The build.bash script helps build Docker images and upload them to container registries. Reasons you might use this instead of the built-in Docker build job in your continuous integration system:

  • Run the exact same build process locally as runs in the CI environment and produces production Docker images.
  • No script modifications necessary, configure for different systems with environment variables.
  • Builds for develop, main, and test branches produce containers tagged with the branch name and pushed to container registries.
  • Branches named in the format release/x.y.z are pushed to container registries with that container tag as well as the container tag latest.
  • Other branches go through the build stage in the Dockerfile but not further (and no image is uploaded).
  • Build environment information is brought in as container labels (Git commit id, build date, version) and you can easily add more.
  • Can push to a configured container registry (Docker Hub by default) as well as the GitHub Container registry.
  • Can utilize docker-lock to handle pinning of images in each Dockerfile

You only need build.bash, the rest of this project is testing and examples.

Usage

Running from the command line

build.bash [-h] [-v] [-df Dockerfile] [-p] [Docker tag]

Options (all are optional):

  • -h, --help - Print this help and exit
  • -v, --verbose - Print script debug info
  • -df, --dockerfile - Use the specified Dockerfile
  • -p, --publish - Run the release-publish.bash script in the container (if it's present)
  • Docker tag - Override the guessed Docker tag (the current directory) with this value if present

Environment variables (all are optional):

  • BLD_DOCKER_IMAGE - name of Docker image, uses directory name by default
  • CR_HOST - hostname of the container registry, defaults Docker default (Docker Hub)
  • CR_OWNER - owner of the container registry
  • CR_PASSWORD - password to log into the container registry
  • CR_USER - username to log in to the container registry
  • DOCKER_LOCK_VERSION - a version of docker-lock to use (e.g. 0.8.10), can also be specified in docker-lock-version.txt
  • GHCR_OWNER - owner of the GitHub Container Registry (defaults to GHCR_USER)
  • GHCR_PAT - GitHub Container Registry Personal Access Token
  • GHCR_USER - username to log in to the GitHub Container Registry

Example configuration for continuous integration

Pre-configuration

  1. Get credentials for pushing containers into your desired registry or registries.

Set up your Dockerfile

  1. Use multi-stage builds and name your build stage build.
  2. Bring in metadata with the ARG instruction for BRANCH, IMAGE_CREATED, IMAGE_REVISION, and IMAGE_VERSION.
  3. Use those variables in your LABEL and ENV instructions.

See this sample Dockerfile for more details.
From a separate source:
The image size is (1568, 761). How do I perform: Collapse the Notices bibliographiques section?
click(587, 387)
This Dockerfile is based on the one provided when creating a Microsoft Visual Studio Web Application with the "Enable Docker Support" box checked so you can use it both for Visual Studio Docker support as well as performing your builds if that's your environment.

Set up CI

  • Configure secrets for your repository (GitHub, Azure).
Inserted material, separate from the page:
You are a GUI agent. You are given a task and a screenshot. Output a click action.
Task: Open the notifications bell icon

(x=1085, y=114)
    • BLD_DOCKER_IMAGE can be set to the name of the Docker image if you like, if not it will use the directory name of your project.
    • CR_HOST - hostname of the container registry, defaults to Docker Hub.
    • CR_OWNER - container registry repository (username or organization).
    • CR_PASSWORD - container registration password or Personal Access Token.
    • CR_USER - container registry username for authentication.
    • DOCKER_LOCK_VERSION - a version of docker-lock to use (e.g. 0.8.10), can also be specified in docker-lock-version.txt
    • GHCR_OWNER - GitHub Container Registry repository (username or organization name).
    • GHCR_PAT - GitHub Personal Access Token.
    • GHCR_USER - username associated with the GitHub Personal Access Token (for authentication).
  • Review sample CI configurations:

  • Push some branches and open and resolve some PRs to see if the build works successfully.

License

The build.bash script is licensed under the MIT License. A basis for the script is the MIT-licensed "Minimal safe Bash script template" by Maciej Radzikowski.